For each portion, a threshold level must be achieved for any amount to be payable.  Performance at target level for all three metrics will result in a payout equal to one share per unit (or its value in cash), and there is a maximum level that, if all three metrics perform at maximum, entitles the holder to two shares (or their value in cash) per unit.  The Relative Total Shareholder Return portion will be deemed not to exceed the target level if the Absolute Total Shareholder Return is negative, and if the Relative Total Shareholder Return portion is less than target, the Absolute Total Shareholder Return portion will be deemed not to exceed target level performance.



William J. Way, President and Chief Executive Officer, was granted 803,580 of each type of award; Julian M. Bott, Executive Vice President and Chief Financial Officer, was granted 297,620 of each type of award; J. David Cecil, Executive Vice President, Corporate Development was granted 327,390 of each type of award; John C. Ale, Senior Vice President, General Counsel and Secretary, was granted 210,720 of each type of unit award; and Jennifer E. Stewart, Senior Vice President, Government and Regulatory Affairs, was granted 65,840 of each type of unit award.

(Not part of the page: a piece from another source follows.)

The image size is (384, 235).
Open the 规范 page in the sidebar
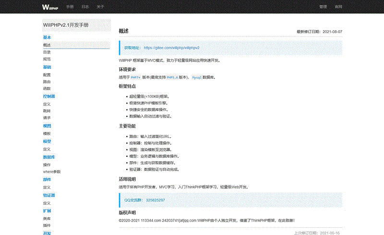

There was no additional information required to be disclosed in a current report on Form 8-K during the fourth quarter of the fiscal year ended December 31, 2018, that was not reported on such form.



PART III



ITEM 10. DIRECTORS, EXECUTIVE OFFICERS AND CORPORATE GOVERNANCE



The definitive proxy statement to holders of the Company’s common stock in connection with the solicitation of proxies to be used in voting at the Annual Meeting of Stockholders to be held on or about May 21, 2019 (the “Proxy Statement”), is hereby incorporated by reference for the purpose of providing information about the Company’s directors, and for discussion of its audit committee and its audit committee financial expert. Refer to the sections “Proposal No. 1: Election of Directors” and “Share Ownership of Management, Directors and Nominees” in the Proxy Statement for information concerning our directors. Refer to the section “Corporate Governance – Committees of the Board of Directors” in the 2019 Proxy Statement for discussion of its audit committee and its audit committee financial expert.  Information concerning the Company’s executive officers is presented in Part I of this Annual Report.  The Company refers you to the section “Section 16(a) Beneficial Ownership Reporting Compliance” in the Proxy Statement for information relating to compliance with Section 16(a) of the Exchange Act.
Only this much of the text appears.